> **Directive**: Gather every line from the rows below that contains the string "width", and list those lines in their original order.
--- Begin ---
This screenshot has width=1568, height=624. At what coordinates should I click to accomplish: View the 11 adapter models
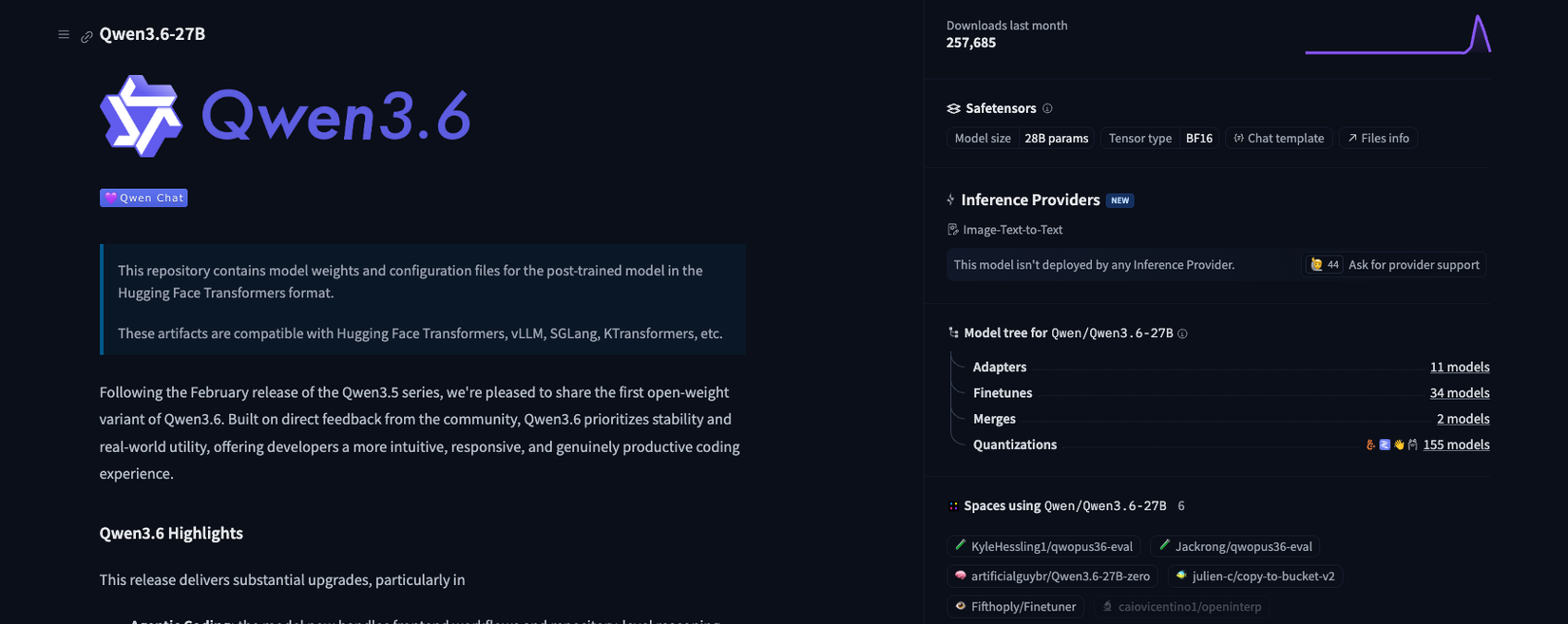(1460, 367)
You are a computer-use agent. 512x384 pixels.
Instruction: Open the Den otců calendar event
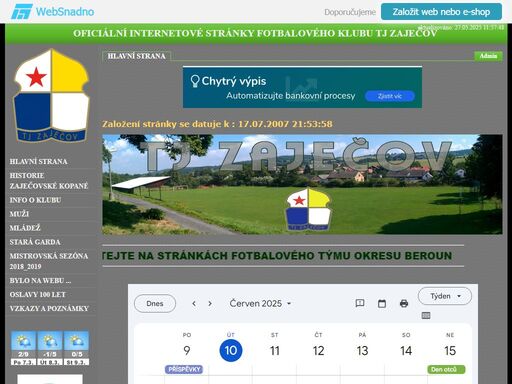pos(446,369)
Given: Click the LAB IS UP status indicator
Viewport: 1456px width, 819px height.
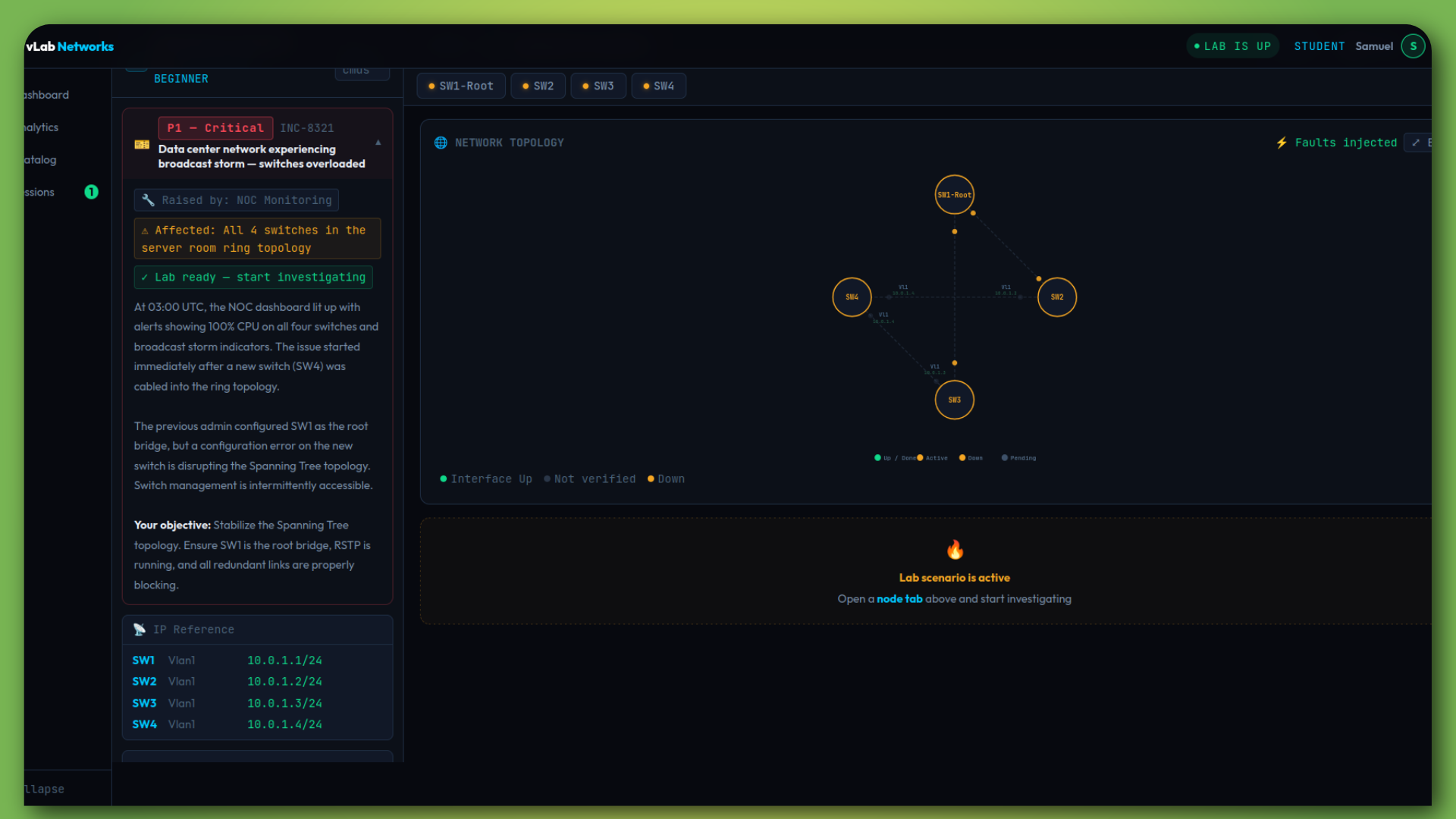Looking at the screenshot, I should 1232,46.

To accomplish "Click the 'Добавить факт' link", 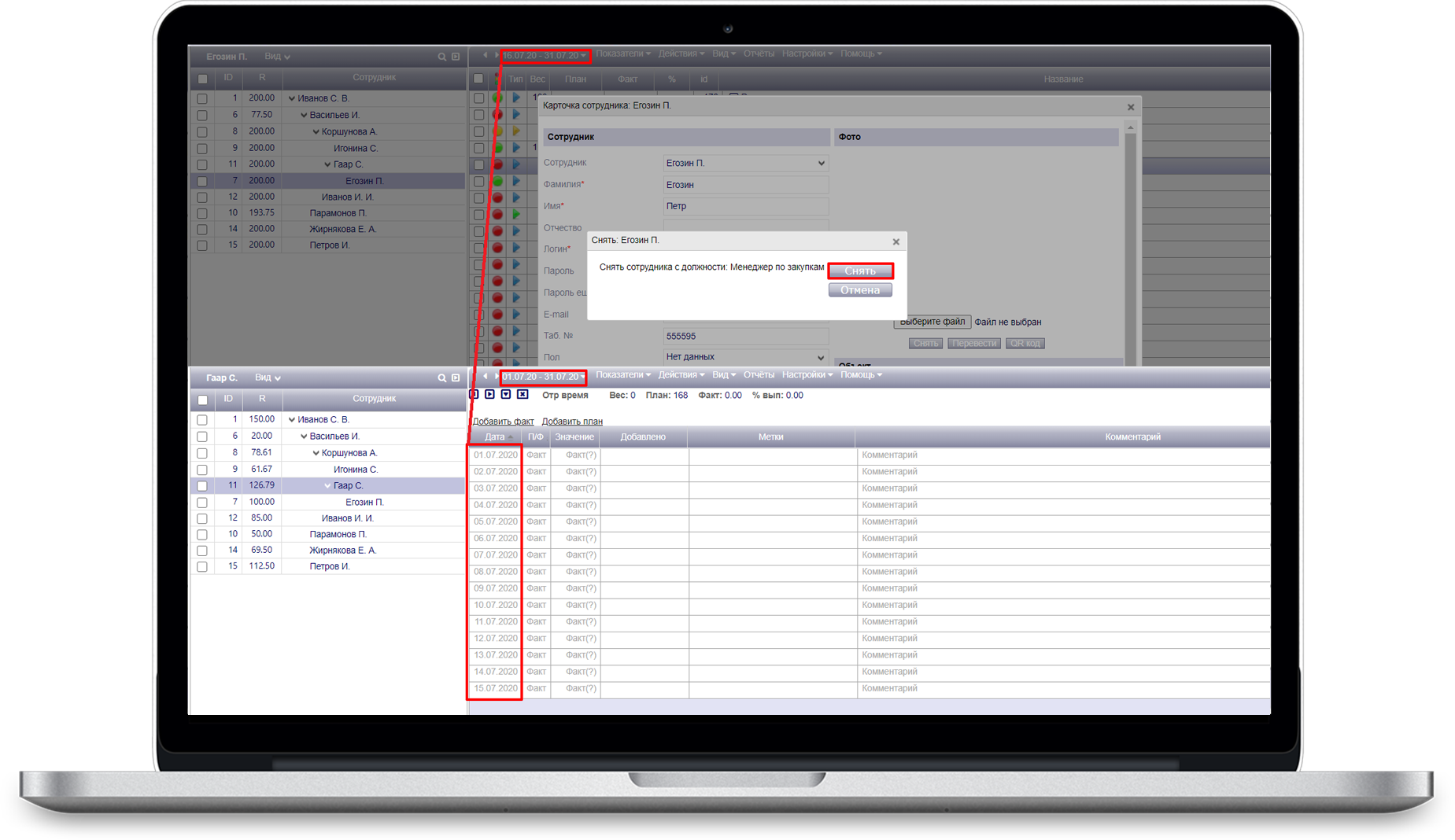I will (x=503, y=422).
--- End ---
> **The reply**:
This screenshot has width=1568, height=624. At what coordinates should I click to accomplish: View the 11 adapter models
Viewport: 1456px width, 819px height.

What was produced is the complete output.